Watching the action today was five time Tour de France winner, Bernard Hinault who is in South Australia as a guest of the event and will be honoured at Saturday night's Legend's Dinner gala.
"This is my first time in Adelaide. I was in Australia before in 1987 and visited Melbourne and Sydney. It's a lovely country," said Hinault. "I only have arrived last night, so I have not had a chance to sample the wines. Everyone says they have wonderful wine in this area.
"Races like the Tour Down Under are good for cycling. They bring the sport to new countries, to new markets. It is also good for the riders. The globalisation of the sport is the future of cycling."
The stage today travelled out from Adelaide and featured six circuits of a 21 kilometre loop out and back from Stirling and working together Clarke and Clarke forged a lead of more than three minutes by the time they reached the first of the day's two Jayco intermediate sprints at Heathfield (35.2km). Will Clarke won the five points and three second time bonus with Simon second. Santos Tour Down Under leader Geraint Thomas rode through at the front of the peloton for third place and a one second time bonus.
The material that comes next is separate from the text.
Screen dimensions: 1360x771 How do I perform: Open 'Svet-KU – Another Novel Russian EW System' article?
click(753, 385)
The lead pair rode through Heathfield for the final Jayco intermediate sprint at the 56.6km mark in the same order but in the bunch it was Dutchman Maarten Tjallingii (Blanco) who grabbed the third place points.
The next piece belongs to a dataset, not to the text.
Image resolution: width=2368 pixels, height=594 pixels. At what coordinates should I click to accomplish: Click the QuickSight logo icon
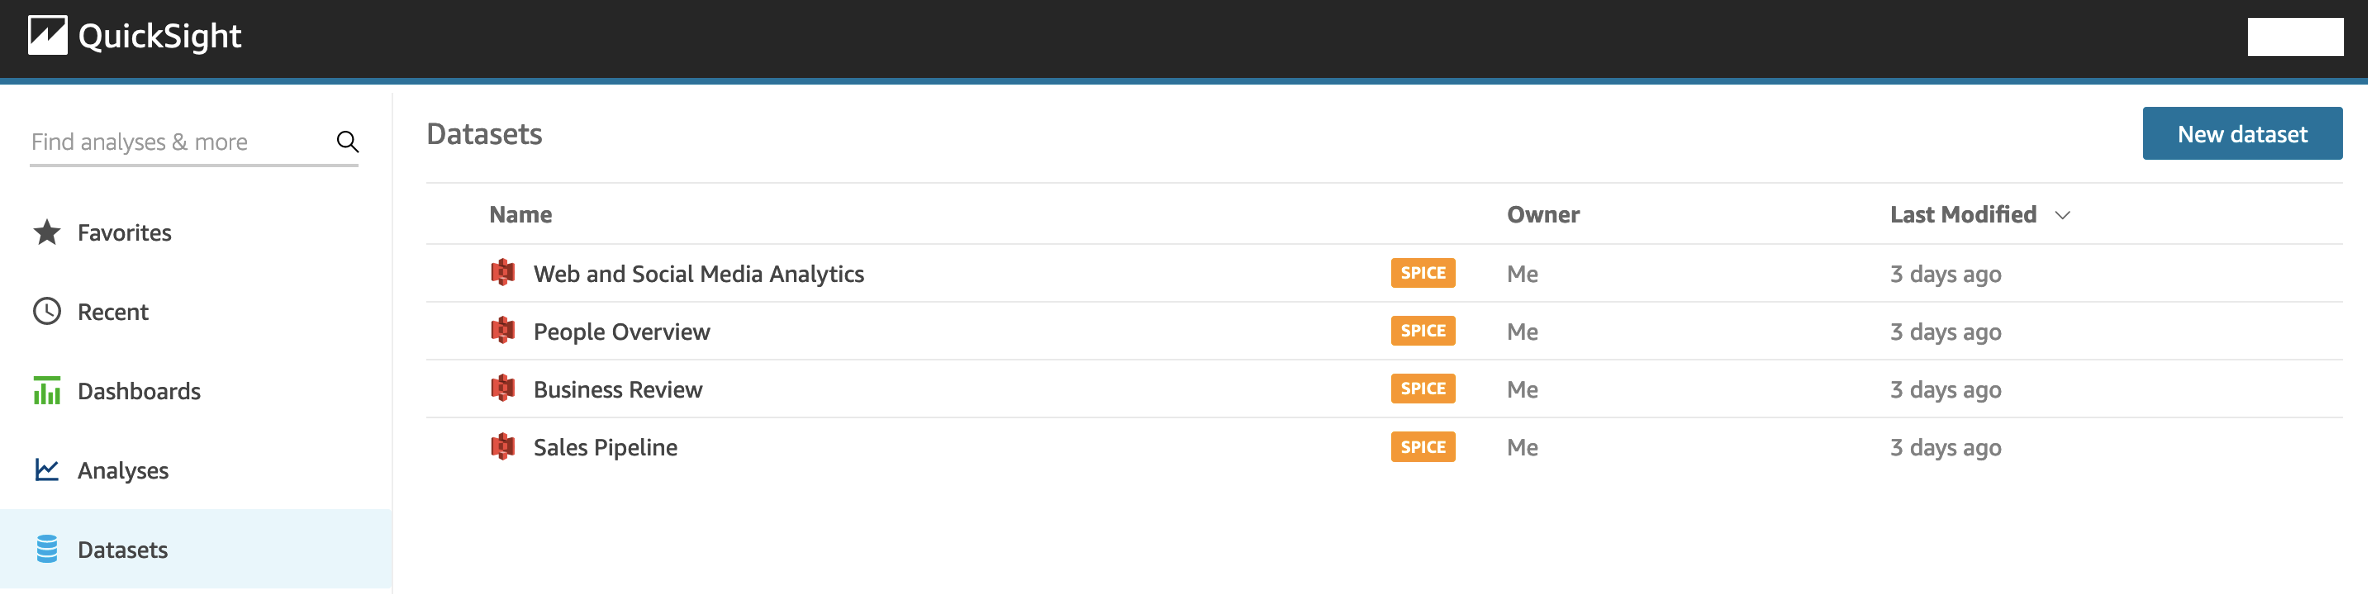pyautogui.click(x=47, y=36)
The leaders kept up the pace while those in the peloton bided their time waiting to pounce. As the duo went under the finish arch for the second last circuit the pressure was on with a group of six riders joining them in front including Simon Clarke's team mate Daryl Impey from South Africa, Swiss rider Steve Morabito (BMC), Costa Rica's Andrey Amador (Movistar), Dutchman Boy van Poppel (Vacansoleil-DCM), Frenchman Thierry Hupond of Argos Shimano and Dane Brian Vandborg of Cannondale.
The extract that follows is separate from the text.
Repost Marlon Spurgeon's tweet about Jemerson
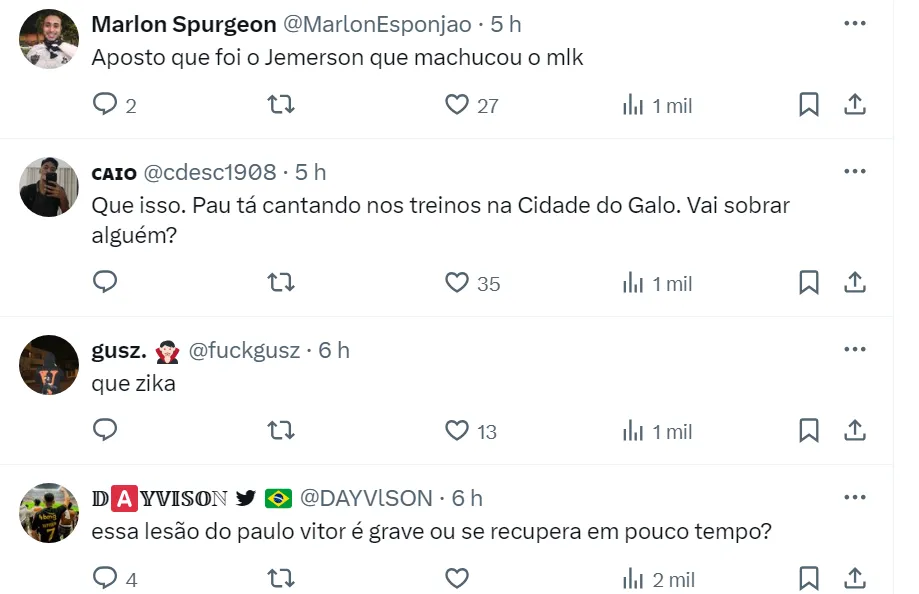Screen dimensions: 919x594 tap(281, 105)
The group of eight worked hard to gain a gap but the margin didn't grow and as the final kilometres approached they were swallowed by the chasing bunch.
"It was a hard race today. You always hope to hold off for the win, but it's so hard in a WorldTour race," said Will Clarke. "The peloton controlled it. We were out there all day. When the other guys came up to us, it was only a gap of 30 seconds. We knew how quickly they can close the gap. I ran out of gas when the bunch caught us."
Radioshack-Leopard remains in the lead in the Hindmarsh winning team classification.
One rider who did not have a great day was reigning American road champion Timothy Duggan who crashed at a roundabout and was taken to hospital for treatment. It was bad luck for the 30 year old from the Saxo-Tinkoff team who at the start was talking of being in the action.
"Today is one of those days where I can look to get into a breakaway. The long, grinding climb at the beginning of the stage is what I love to do," said Duggan before the start.
"It was 2km to go on the circuit with two laps to go on the round-about, he was on the right side," said Duggan's team director Fabrizio Guidi of the crash. "The doctor was immediately there, that was good. He was conscious and he was talking before they took him to the hospital. I don't know what happened, but he had pain on the collarbone. We have to wait.
"Chris-Anker Sorensen (team mate) also crashed. He is OK. He finished in the first group. Now we have to recover and see what we can do in this race," said Guidi.
Tomorrow the race begins in Modbury before travelling through the Adelaide Hills to the finish line in Tanunda in the heart of the renowned wine-growing Barossa region. Also on the road tomorrow will be six-and-a-half thousand recreational riders taking part in the annual Bupa Challenge Tour presented by The Advertiser that kicks off early in the morning and takes the participants over the same route as the professionals in the Santos Tour Down Under.